Öyküler yumağının kaderini değiştiren ‘Beyaz Ölüm’ lakaplı psikopat büyük patron ise, romandan farklı olarak, beynini dağıttığı Yakuza liderinin yerini almış eski bir KGB ajanı olduğu söylenen Rus yarması ile yer değiştirmiş. Bu rolde upuzun saçlarıyla karizmatik Michael Shannon çıkıyor karşımıza. Özgün metne bağlı olarak Japon olarak korunmuş Kimura’yı ise tanınmış Uzak Doğulu oyuncu Hiroyuki Sanada canlandırıyor. Filmin sürprizleri bununla bitmiyor. Hollywood’un üç ünlü yıldızı küçük rollerde filmi neşelendiriyor. Pitt’in ‘Kayıp Şehir / The Lost City’deki minik jestine karşılık olarak Sandra Bullock Maria Beetle’a hayat verirken, aynı filmden rol arkadaşı Channing Tatum seks takıntılı bir yolcuda, yönetmenin ‘Deadpool 2’den oyuncusu Ryan Reynolds ise Pitt’in son anda yerine geçtiği tetikçi Carver rolünde kısa sahnelerde arz-ı endam ediyor.

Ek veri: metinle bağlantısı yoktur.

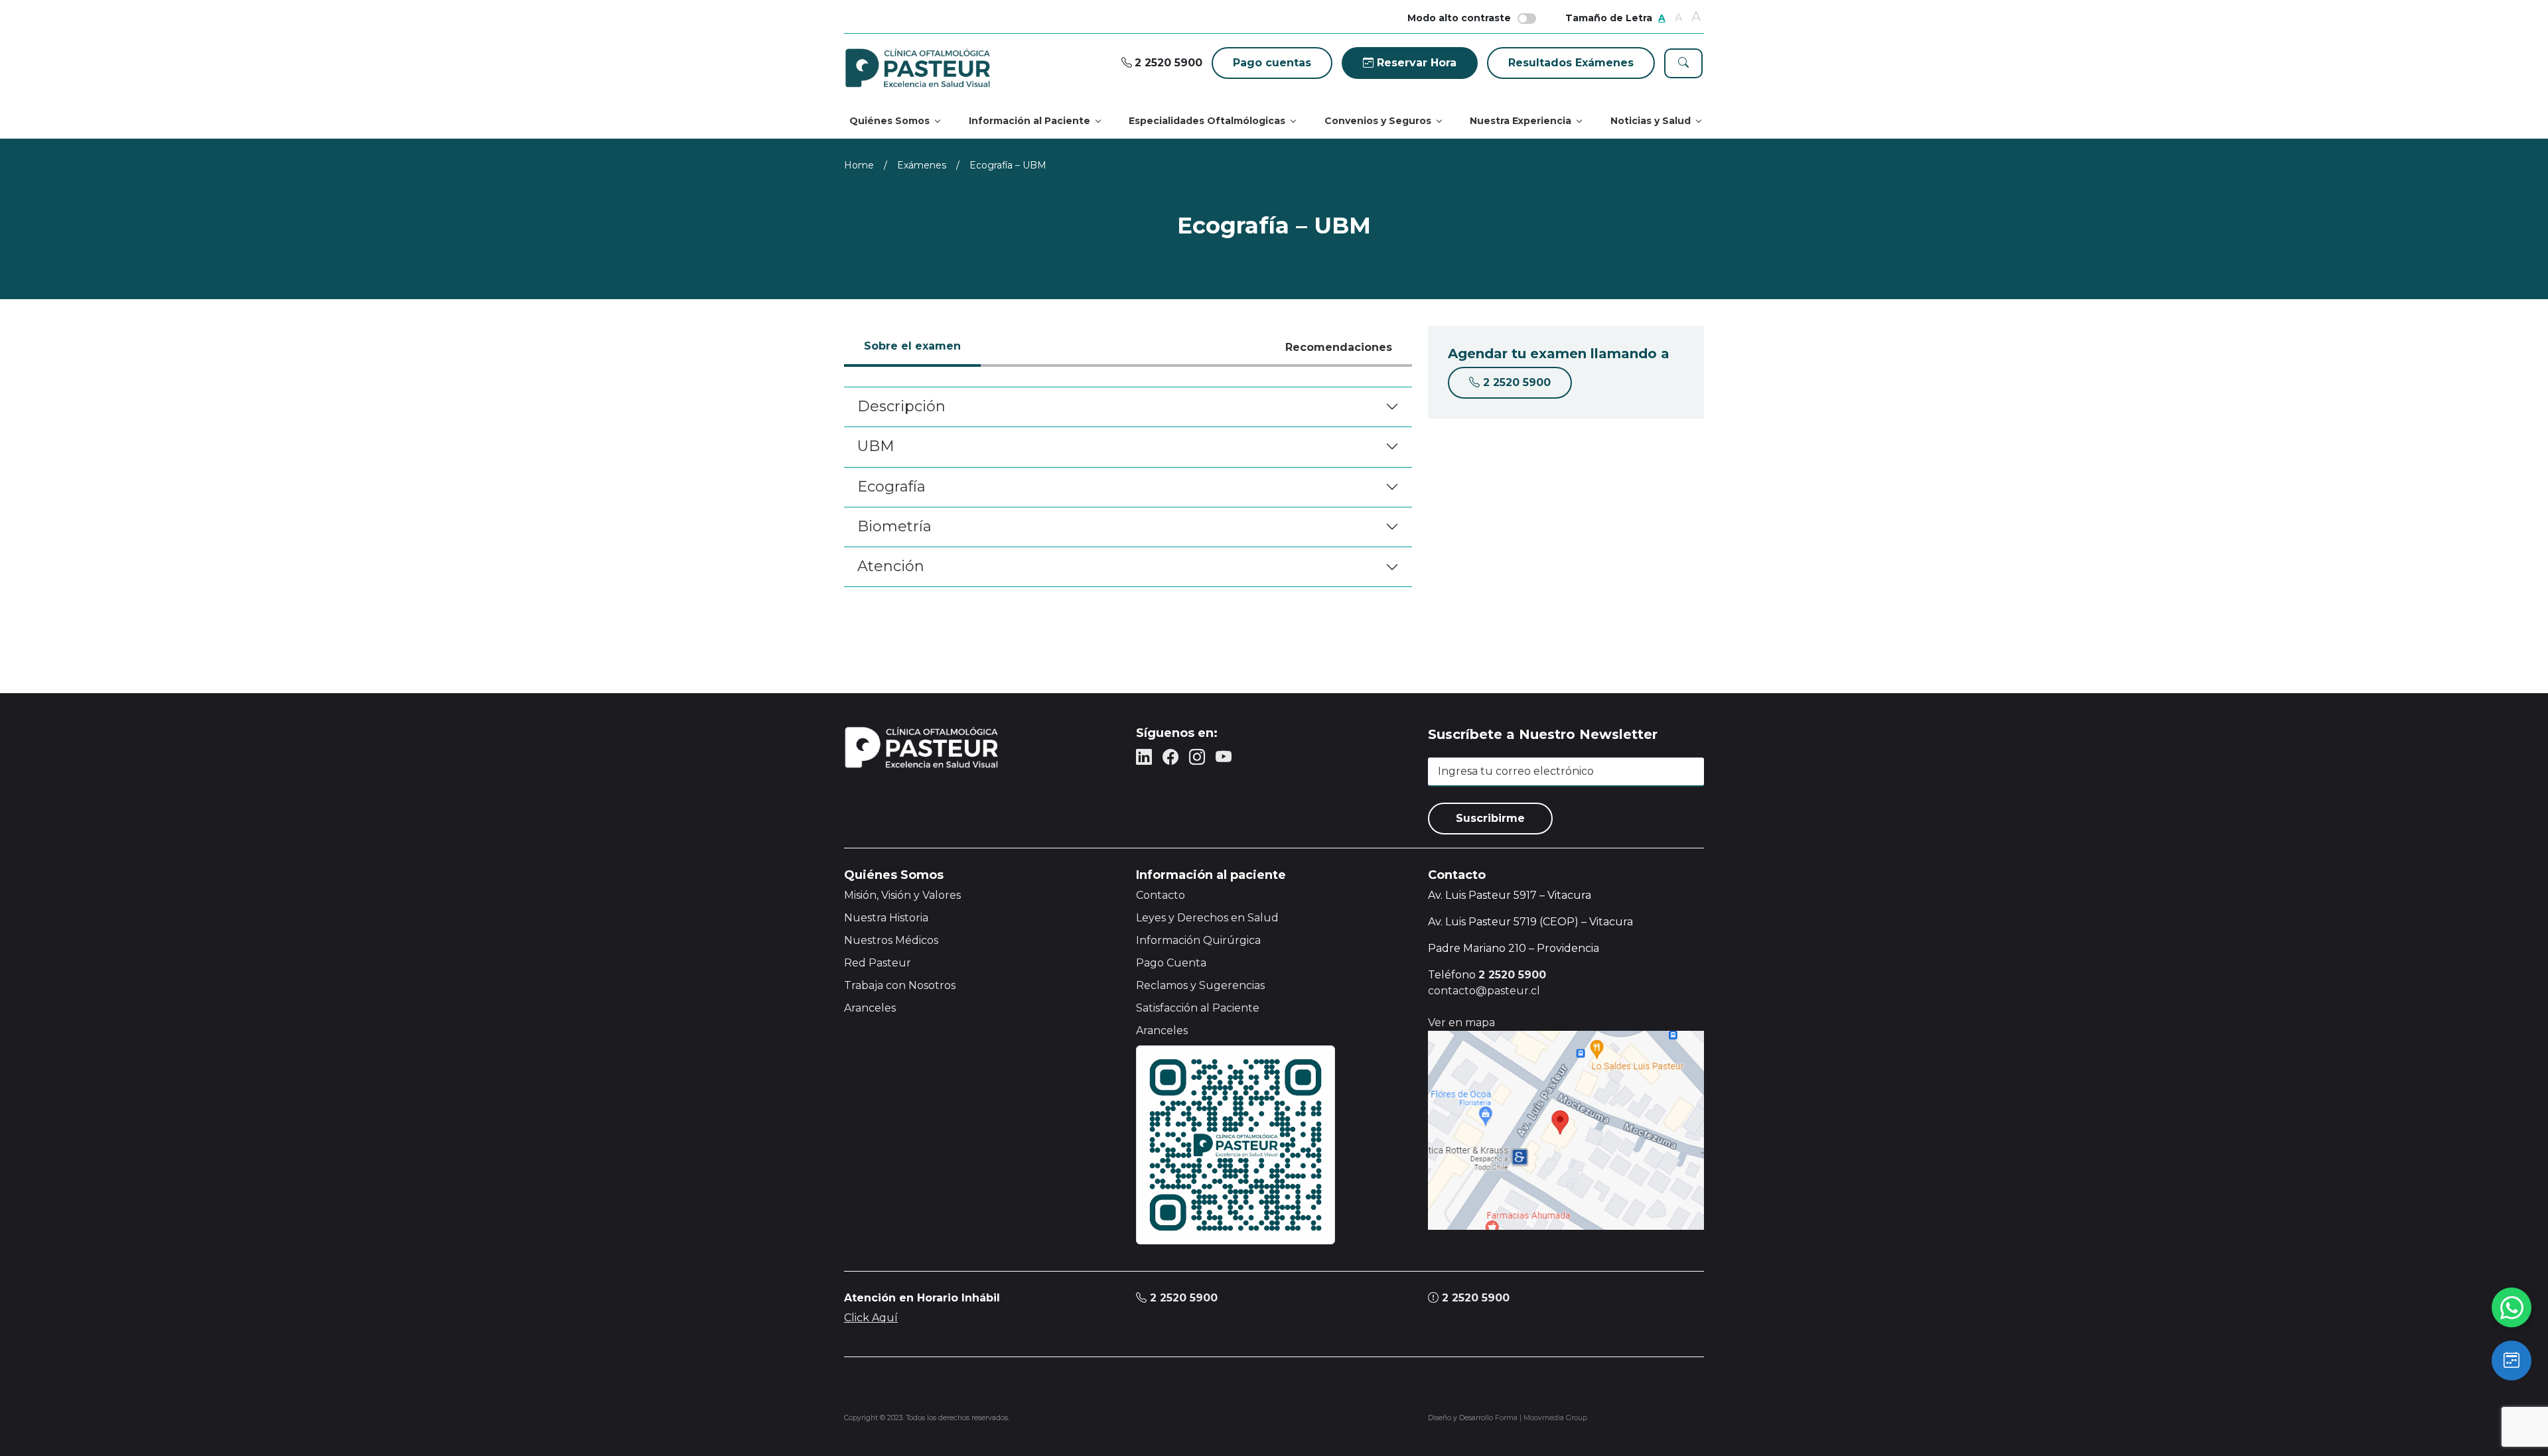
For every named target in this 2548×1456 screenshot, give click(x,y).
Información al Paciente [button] (1029, 121)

Geriye dönüşlerle farklı etnik kimliğe sahip karakterlerin geçmişine tanıklık ettiğimiz deli dolu aksiyon – komediye Dominic Lewis imzalı enerjik müzik bandı pek yakışmış. Tokyo istasyonunda Uğur Böceği’ni Queen Bee’den ‘Staying Alive’ yorumu ile karşılıyoruz. Toplu katliam sahnesinde fonda Engelbert Humperdinck şarkısı ‘I’m Forever Blowing Bubbles’ çalıyor. 60’ların ünlü folk parçası ‘500 Miles’dan, Alejandro Sanz yorumuyla ‘La Despedida’ya, Miki Asakur’un Japonca seslendirdiği Bonnie Taylor şarkısı ‘Holding Out For A Hero’ya uzanan zengin pop ezgiler, zaman – mekân birliğinin marifetli bir biçimde kullanıldığı baş döndürücü serüvenin önemli anlarına eşlik ediyor.